Provided text:
***

KASBA BONLI: Rakesh Kumar has a post-graduate degree but works as a house painter in the small town of Kasba Bonli in northwestern India.
The 31-year-old, the only one of eight siblings to attend university, said his attempts to get a salaried job had failed, and he blamed the government of Prime Minister Narendra Modi for not creating employment opportunities as it had promised.
“I voted for Modi last time,” said Kumar, wearing a pink shirt and wrinkled, brown trousers that had droplets of paint on it. “He had promised jobs, and I was sure I would get something. I won’t vote for him again.”
Modi’s failure to create tens of millions of jobs for the country’s youth – a promise which helped him secure the largest mandate in three decades in 2014 – would be the biggest threat to his bid for another term in a general election due by May, 2019, many political analysts say. That seems the case in Kasba Bonli, a market town in Rajasthan state on the edge of sprawling wheat fields, which voted overwhelmingly for Modi’s Bharatiya Janata Party (BJP) at assembly elections in 2013 and the general election in 2014.
“My two sons are educated but unemployed,” said Hanuman Prasad Meena, a farmers’ leader in the town. “Many farmers voted in Modi’s name earlier, but he has no support here now.”
When Reuters visited the town in late 2013, all the talk was about Modi and how his promised business-friendly reforms would boost growth and provide jobs. But it doesn’t seem to have quite worked.
The unemployment rate in India, nearly two-thirds of whose 1.3 billion people are under 35 years old, hit its highest level in 16 months in March at 6.23 percent, according to the Centre for Monitoring Indian Economy (CMIE), an independent think-tank.
The difficulty in getting a reasonable job is so great that more than 25 million people applied for less than 90,000 positions recently advertised by the state-run railways.
Ram Vilas Paswan, a minister in Modi’s cabinet, said the jobs data was worrying and that the government was working to address it. He also deflected some of the blame onto provincial authorities.

***

Source excerpt:

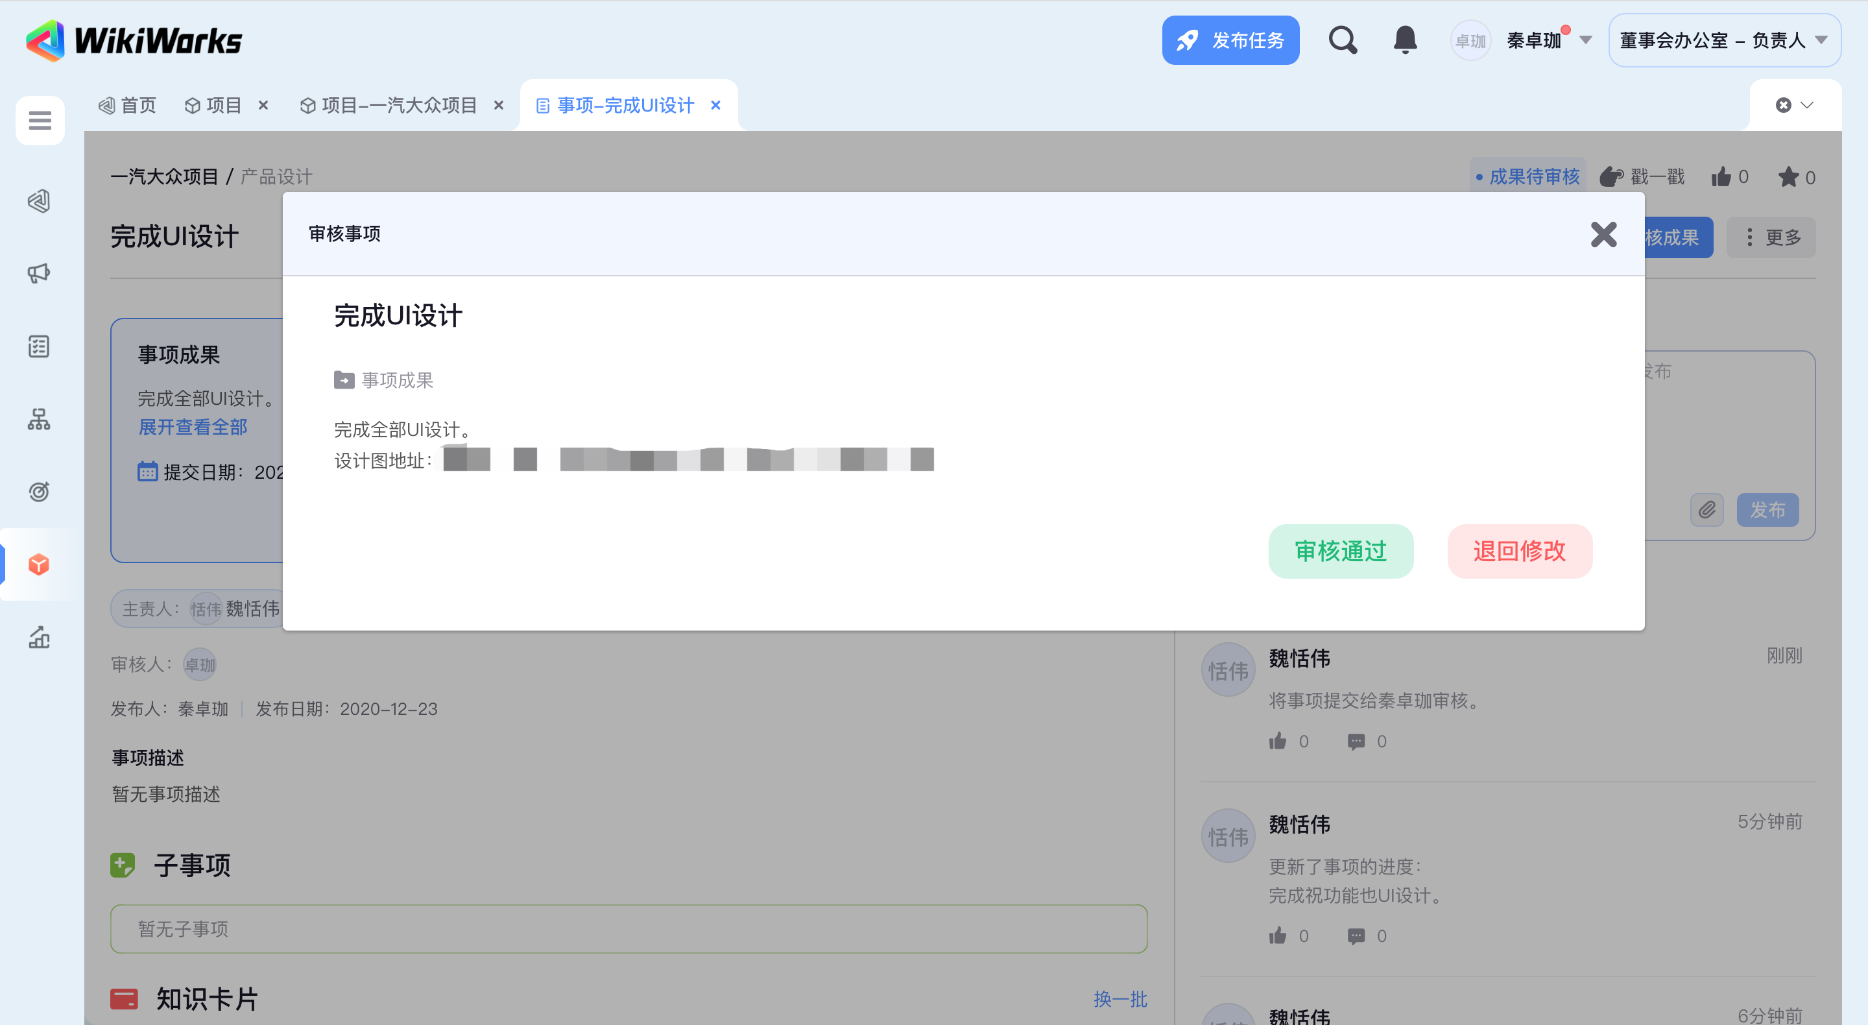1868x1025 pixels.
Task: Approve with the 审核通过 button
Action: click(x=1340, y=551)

***

Complete the following:
**a)** From the article on unemployment in Kasba Bonli, output the passage starting with "Modi’s failure to" and going on through "have quite worked.".
**b)** According to the Kasba Bonli article, how many people applied for the positions recently advertised by the state-run railways?
**c)** State whether each statement agrees with the Kasba Bonli article. Answer yes or no, and quote the deciding words from the article.
(i) Rakesh Kumar is the only one of eight siblings to have attended university.
(ii) Hanuman Prasad Meena has three sons who are educated but unemployed.
(iii) Kasba Bonli is located in Rajasthan state.

Answers for this exercise:
**a)**
Modi’s failure to create tens of millions of jobs for the country’s youth – a promise which helped him secure the largest mandate in three decades in 2014 – would be the biggest threat to his bid for another term in a general election due by May, 2019, many political analysts say. That seems the case in Kasba Bonli, a market town in Rajasthan state on the edge of sprawling wheat fields, which voted overwhelmingly for Modi’s Bharatiya Janata Party (BJP) at assembly elections in 2013 and the general election in 2014.
“My two sons are educated but unemployed,” said Hanuman Prasad Meena, a farmers’ leader in the town. “Many farmers voted in Modi’s name earlier, but he has no support here now.”
When Reuters visited the town in late 2013, all the talk was about Modi and how his promised business-friendly reforms would boost growth and provide jobs. But it doesn’t seem to have quite worked.

**b)** More than 25 million people applied.

**c)**
(i) Yes: "the only one of eight siblings to attend university"
(ii) No: "My two sons are educated but unemployed"
(iii) Yes: "a market town in Rajasthan state"